I don’t have the knowledge of the evidence or the legal background to know whether the decision not to indict the officer who shot Michael Brown represents justice. But after making the mistake of looking at my Facebook feed, I am saddened and discouraged by the reaction to the decision. Certainly, I feel bad for the family of Mr. Brown, but it’s more than that.
Lee Atwater, a political strategist, once said,
Perception is reality.
Yesterday’s decision and the reactions once again make it clear once again that there are two distinct perceptions and two distinct realities of life in the U.S.
One reality is the America where economic opportunity is only limited by a person’s willingness to get an education and work hard. In this reality, people who need government assistance are lazy indigents and need to just get a job. It’s an America of pleasant suburbs, good schools, dual incomes and the potential for upward mobility. In this America, justice is applied equally and fairly. A young black male shouldn’t have been walking in the middle of the street or shouldn’t have had his hands in his pockets or shouldn’t have made an aggressive move.
The other reality is the America where jobs are scarce and businesses are closed. Even those with jobs frequently work part-time and for minimum wage, living in poverty and using food stamps to feed their children. Neighborhoods are in decay, violence is endemic and hopelessness is prevalent. Mothers pray for their children to escape the bullets and gangs on their way home from school. Young black males with no jobs, no role models and no future wander the streets, wondering when they will next be harassed by the cops.

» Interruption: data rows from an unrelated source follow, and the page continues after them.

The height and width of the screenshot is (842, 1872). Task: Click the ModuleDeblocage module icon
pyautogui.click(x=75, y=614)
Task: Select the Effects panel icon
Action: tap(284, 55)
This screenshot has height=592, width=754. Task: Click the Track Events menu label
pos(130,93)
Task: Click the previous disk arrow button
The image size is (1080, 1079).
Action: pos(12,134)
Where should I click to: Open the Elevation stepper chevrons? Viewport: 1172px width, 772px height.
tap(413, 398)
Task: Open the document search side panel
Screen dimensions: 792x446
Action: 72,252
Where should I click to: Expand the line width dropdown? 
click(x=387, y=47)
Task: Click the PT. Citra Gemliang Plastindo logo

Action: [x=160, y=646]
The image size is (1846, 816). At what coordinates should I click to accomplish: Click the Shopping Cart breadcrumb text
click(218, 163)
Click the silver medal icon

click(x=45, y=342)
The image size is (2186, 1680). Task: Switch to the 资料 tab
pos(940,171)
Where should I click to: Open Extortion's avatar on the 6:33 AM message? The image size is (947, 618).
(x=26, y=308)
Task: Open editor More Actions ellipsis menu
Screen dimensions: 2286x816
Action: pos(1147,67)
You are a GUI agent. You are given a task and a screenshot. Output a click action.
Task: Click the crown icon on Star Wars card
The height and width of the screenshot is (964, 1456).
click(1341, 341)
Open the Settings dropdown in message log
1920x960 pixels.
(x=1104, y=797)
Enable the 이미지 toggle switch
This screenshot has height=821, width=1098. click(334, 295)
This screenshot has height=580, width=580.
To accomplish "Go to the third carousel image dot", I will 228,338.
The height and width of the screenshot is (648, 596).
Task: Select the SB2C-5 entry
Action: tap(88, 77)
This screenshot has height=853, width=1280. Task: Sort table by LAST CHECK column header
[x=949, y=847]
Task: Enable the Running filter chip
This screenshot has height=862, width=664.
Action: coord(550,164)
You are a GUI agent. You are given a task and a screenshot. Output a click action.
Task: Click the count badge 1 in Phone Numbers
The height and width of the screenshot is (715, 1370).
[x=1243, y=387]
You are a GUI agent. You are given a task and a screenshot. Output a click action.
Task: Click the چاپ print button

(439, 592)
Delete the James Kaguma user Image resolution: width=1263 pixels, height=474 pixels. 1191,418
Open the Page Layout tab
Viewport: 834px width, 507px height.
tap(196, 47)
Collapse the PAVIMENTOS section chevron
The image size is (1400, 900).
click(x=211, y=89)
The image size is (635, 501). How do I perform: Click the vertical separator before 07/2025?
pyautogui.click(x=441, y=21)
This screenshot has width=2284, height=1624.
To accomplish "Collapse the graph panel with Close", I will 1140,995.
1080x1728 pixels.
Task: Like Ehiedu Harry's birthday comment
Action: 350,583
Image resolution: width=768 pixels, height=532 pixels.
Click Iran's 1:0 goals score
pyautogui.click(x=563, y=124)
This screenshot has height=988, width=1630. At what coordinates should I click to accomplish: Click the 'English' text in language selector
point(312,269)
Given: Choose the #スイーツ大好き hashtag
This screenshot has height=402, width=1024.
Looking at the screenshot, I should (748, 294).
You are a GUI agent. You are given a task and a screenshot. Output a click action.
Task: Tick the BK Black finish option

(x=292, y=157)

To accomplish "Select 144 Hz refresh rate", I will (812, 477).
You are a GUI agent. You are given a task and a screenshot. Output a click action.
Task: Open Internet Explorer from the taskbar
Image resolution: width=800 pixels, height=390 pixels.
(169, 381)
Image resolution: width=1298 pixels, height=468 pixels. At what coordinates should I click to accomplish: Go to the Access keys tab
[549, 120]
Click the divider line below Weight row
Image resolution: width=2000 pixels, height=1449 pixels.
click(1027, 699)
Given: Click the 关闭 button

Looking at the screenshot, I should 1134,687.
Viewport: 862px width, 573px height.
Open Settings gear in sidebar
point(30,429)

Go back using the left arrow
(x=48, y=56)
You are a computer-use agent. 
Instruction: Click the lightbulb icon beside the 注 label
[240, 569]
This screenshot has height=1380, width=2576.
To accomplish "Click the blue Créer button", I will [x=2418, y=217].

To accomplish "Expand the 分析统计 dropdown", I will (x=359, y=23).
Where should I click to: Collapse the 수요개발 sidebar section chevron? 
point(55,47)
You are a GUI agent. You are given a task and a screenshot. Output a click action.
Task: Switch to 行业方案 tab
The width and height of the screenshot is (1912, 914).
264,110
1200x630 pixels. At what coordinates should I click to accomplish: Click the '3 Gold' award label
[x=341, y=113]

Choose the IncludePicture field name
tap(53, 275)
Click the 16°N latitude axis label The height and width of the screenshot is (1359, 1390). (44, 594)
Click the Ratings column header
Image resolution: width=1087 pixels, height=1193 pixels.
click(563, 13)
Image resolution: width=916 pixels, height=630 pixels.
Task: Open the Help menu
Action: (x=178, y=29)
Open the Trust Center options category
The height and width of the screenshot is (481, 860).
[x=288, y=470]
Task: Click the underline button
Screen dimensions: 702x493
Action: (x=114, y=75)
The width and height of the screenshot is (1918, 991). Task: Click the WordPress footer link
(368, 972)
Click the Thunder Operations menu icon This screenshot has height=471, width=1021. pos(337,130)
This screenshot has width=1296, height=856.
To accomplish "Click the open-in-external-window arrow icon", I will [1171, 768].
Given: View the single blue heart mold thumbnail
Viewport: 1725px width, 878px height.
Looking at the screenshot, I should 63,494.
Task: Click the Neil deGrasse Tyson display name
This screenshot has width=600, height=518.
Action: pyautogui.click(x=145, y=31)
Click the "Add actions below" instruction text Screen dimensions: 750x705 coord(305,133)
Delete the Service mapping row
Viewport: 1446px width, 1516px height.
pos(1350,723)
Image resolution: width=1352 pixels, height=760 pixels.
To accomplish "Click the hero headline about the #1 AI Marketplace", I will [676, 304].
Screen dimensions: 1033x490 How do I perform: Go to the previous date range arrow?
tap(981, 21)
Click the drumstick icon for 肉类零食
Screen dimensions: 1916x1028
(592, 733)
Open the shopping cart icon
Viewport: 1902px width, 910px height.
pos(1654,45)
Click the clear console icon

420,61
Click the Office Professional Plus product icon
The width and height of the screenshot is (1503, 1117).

The rare person who does bridge the gap between the realities frequently lives under a cloud of suspicion. Mothers leave the park when he arrives, women cross the street when he comes down the sidewalk or neighbors assume that he’s the gardener. Police pull him over in his own neighborhood to search his car under the pretext of the license plate bulb not working properly.
We need to build a bridge between the two realities. And more than anything, we need empathy. If every white American were to wear the skin of a young black male or a poor, single mother for a week or even a day, I suspect our views, our reactions and our proposed solutions would be different.
Until we acknowledge that there are two realities, the killing of Michael Brown and the unrest that followed is destined to repeat itself in another city. Until we have empathy for our neighbors who live in the other reality and commit to changing it, we will be complicit in maintaining the divide.